Allo stesso modo, da un punto di vista climatico, gli effetti negativi di un aumento di emissioni di CO2 prodotte nei Balcani diventano anche un nostro problema.
Ridurre le emissioni di CO2 in Italia senza che lo facciano i paesi confinanti ha un effetto complessivo minore.
Considerato il grado di sviluppo economico e tecnologico dei nostri vicini, solo con il nostro aiuto è possibile velocizzare il processo di miglioramento dell’ambiente”.
- Che tipo di accoglienza, per quanto riguarda gli aspetti strutturali, ha riservato la Serbia ad una compagnia italiana come la ADRE Hydropower?
“I Balcani sono una regione complessa, ma devo dire che le aziende Italiane sono viste in maniera particolarmente positiva. In quella parte del mondo godiamo di un’ottima immagine, più che nel nostro paese.
ADRE capitalizza la storia centenaria dell’ingegneria infrastrutturale Italiana, e questo è stato notato anche dalla Serbia.
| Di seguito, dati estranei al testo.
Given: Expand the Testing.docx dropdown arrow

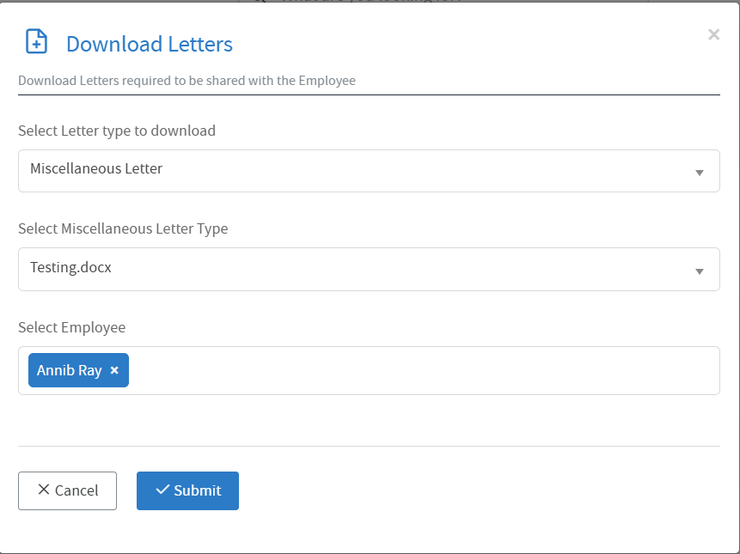Looking at the screenshot, I should pyautogui.click(x=700, y=271).
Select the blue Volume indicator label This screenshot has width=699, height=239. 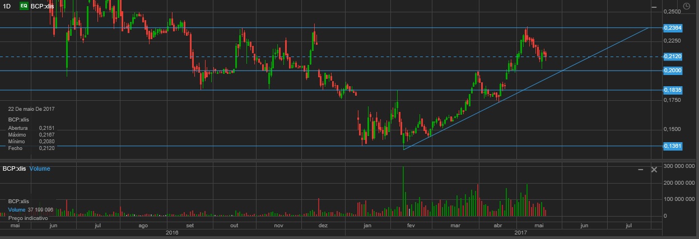click(40, 168)
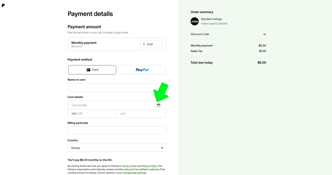Click the Country dropdown arrow
332x175 pixels.
162,148
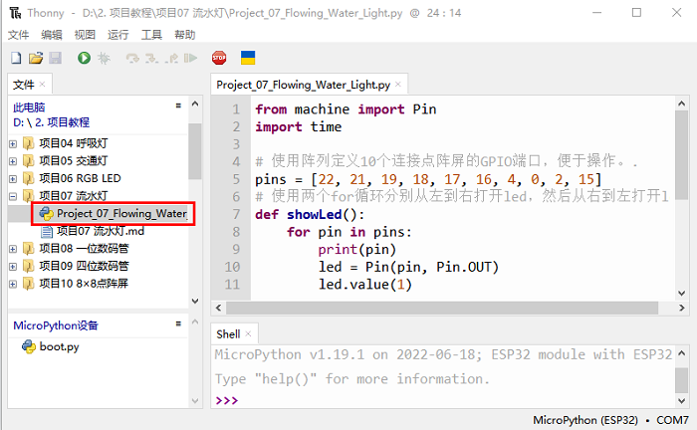This screenshot has height=430, width=697.
Task: Click the Shell prompt input area
Action: pyautogui.click(x=448, y=400)
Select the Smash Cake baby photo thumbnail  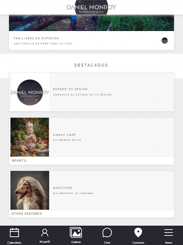30,137
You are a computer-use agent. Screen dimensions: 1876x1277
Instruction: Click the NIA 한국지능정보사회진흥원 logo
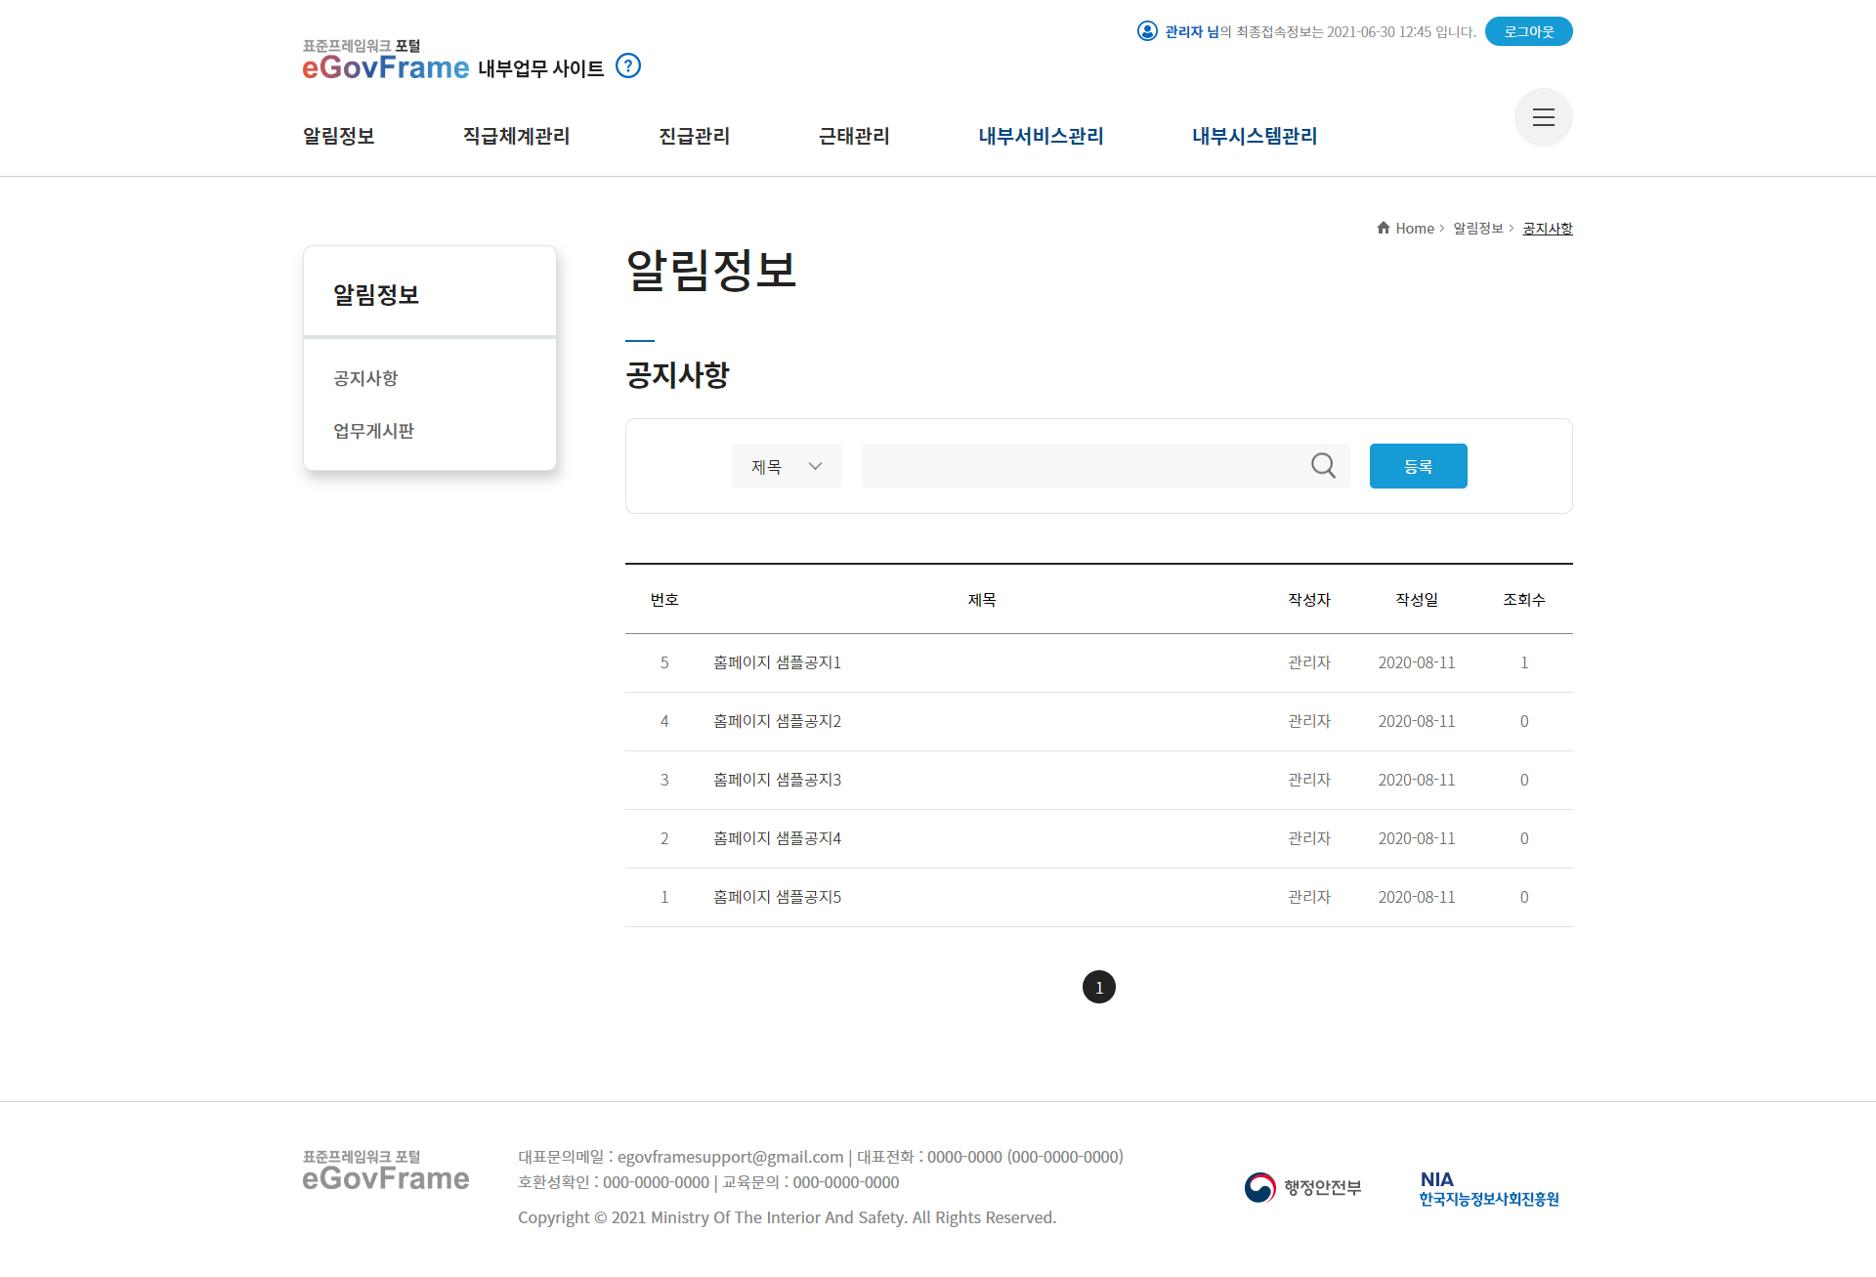pyautogui.click(x=1488, y=1189)
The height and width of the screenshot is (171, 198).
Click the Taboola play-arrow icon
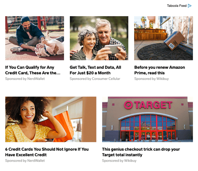pyautogui.click(x=190, y=6)
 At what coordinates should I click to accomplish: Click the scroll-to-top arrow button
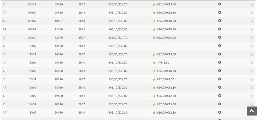pos(252,111)
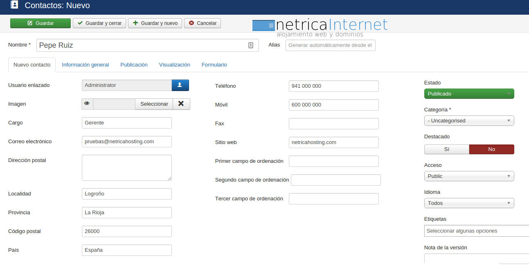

Inoltre il fatto di rappresentare una realtà medio-piccola ci aiuta a velocizzare i processi decisionali. Il contatto diretto con il management fa sì che le relazioni interpersonali si sviluppino più rapidamente ed efficacemente rispetto a quanto accade per altre aziende di dimensioni maggiori. Ciò determina una maggiore velocità del processo autorizzativo e quindi costruttivo”.
- Sono state garantite infrastrutture ed agevolazioni fiscali adeguate per il tipo di produzione che state per mettere in atto?
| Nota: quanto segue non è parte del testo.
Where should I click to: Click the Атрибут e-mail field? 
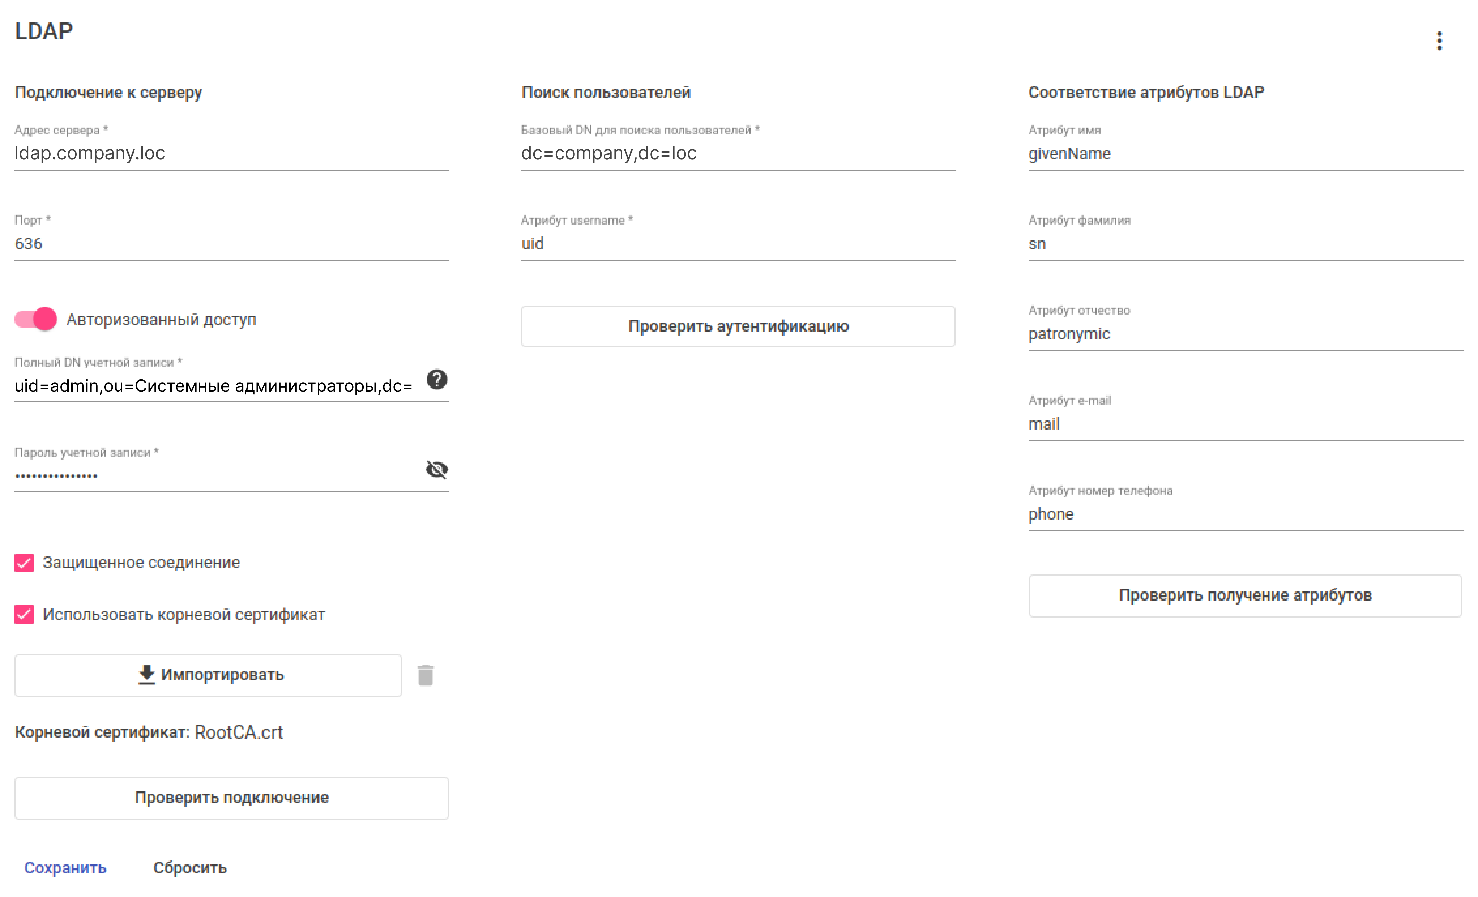(1245, 424)
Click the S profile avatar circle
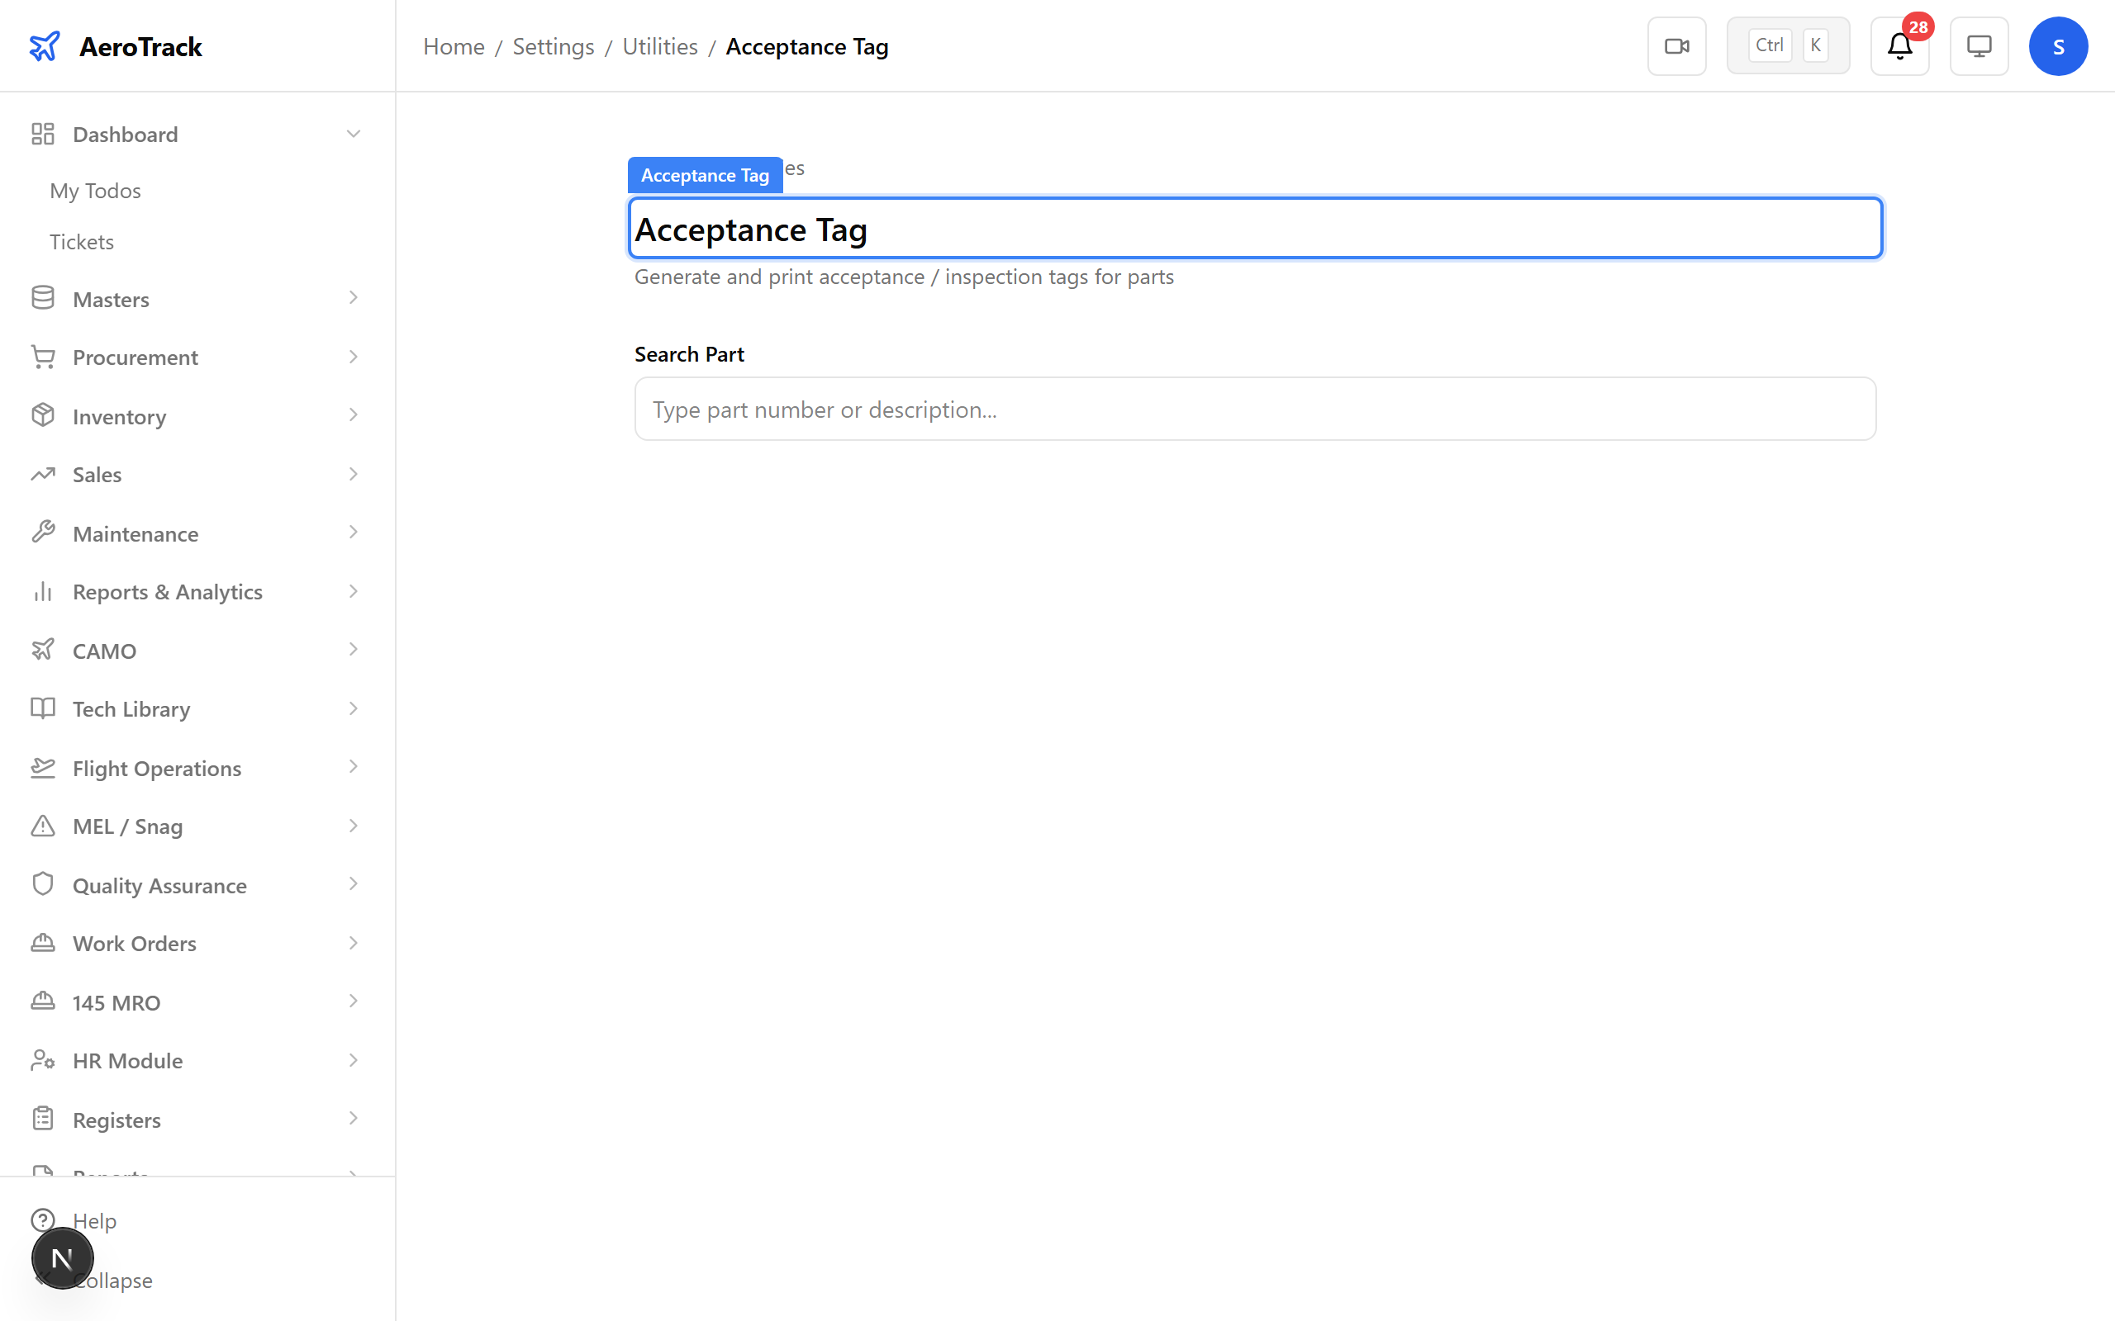 [x=2058, y=45]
“La Serbia è tra i paesi meglio attrezzati di tutti i Balcani, ma ancora sconta un notevole gap infrastrutturale rispetto ad altre nazioni più avanzate del resto d’Europa in particolare di quella occidentale.
La fiscalità è decisamente più vantaggiosa di quella italiana e questo è indubbiamente un beneficio per le imprese”.
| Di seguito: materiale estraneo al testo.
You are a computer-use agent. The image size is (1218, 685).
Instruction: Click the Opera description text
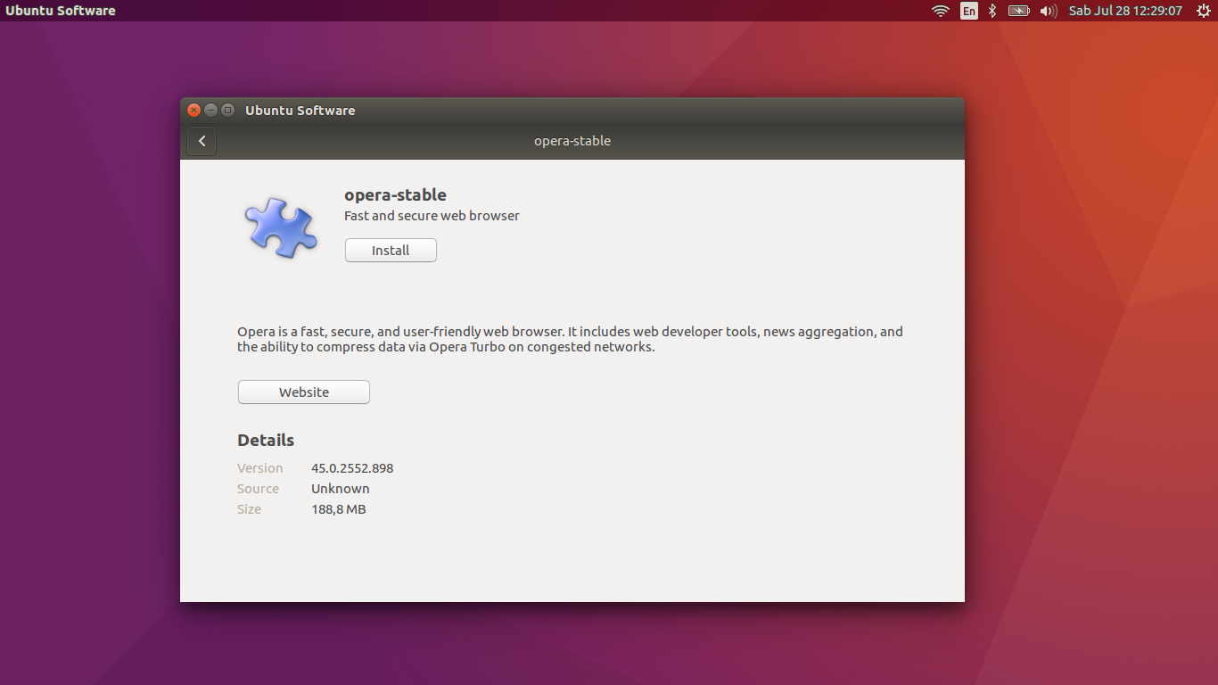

- La Cina si sta espandendo con particolare rapidità in tutti i paesi del mondo, Serbia compresa, anche nel settore della produzione energetica, come vedete la concorrenza di Pechino?
“La Cina è sicuramente un concorrente per quel che riguarda i grandi impianti; viceversa, in quelli di media potenza, che è poi il nostro target, non ci risulta sia presente.
Resta tuttavia un potenziale competitor ed il nostro “Sistema Italia” farebbe bene ad accrescere le sue sinergie per tenersi al passo. Notiamo infatti che in alcuni paesi, specialmente in Africa, la Cina si sta aggiudicando tutte le commesse con particolare acume commerciale. E questo accade perché
le imprese cinesi hanno un governo alle spalle che le sostiene. Noi al contrario siamo desolatamente soli”.
- Avete altri progetti simili al di fuori dell’Unione Europea?
“Sì, stiamo sviluppando diverse centrali idroelettriche anche in Cile ed Indonesia e stiamo attivamente studiando i mercati africani, in particolare il Sud Africa e i paesi sub-sahariani, equatoriali e tropicali. Tutti in forte crescita”.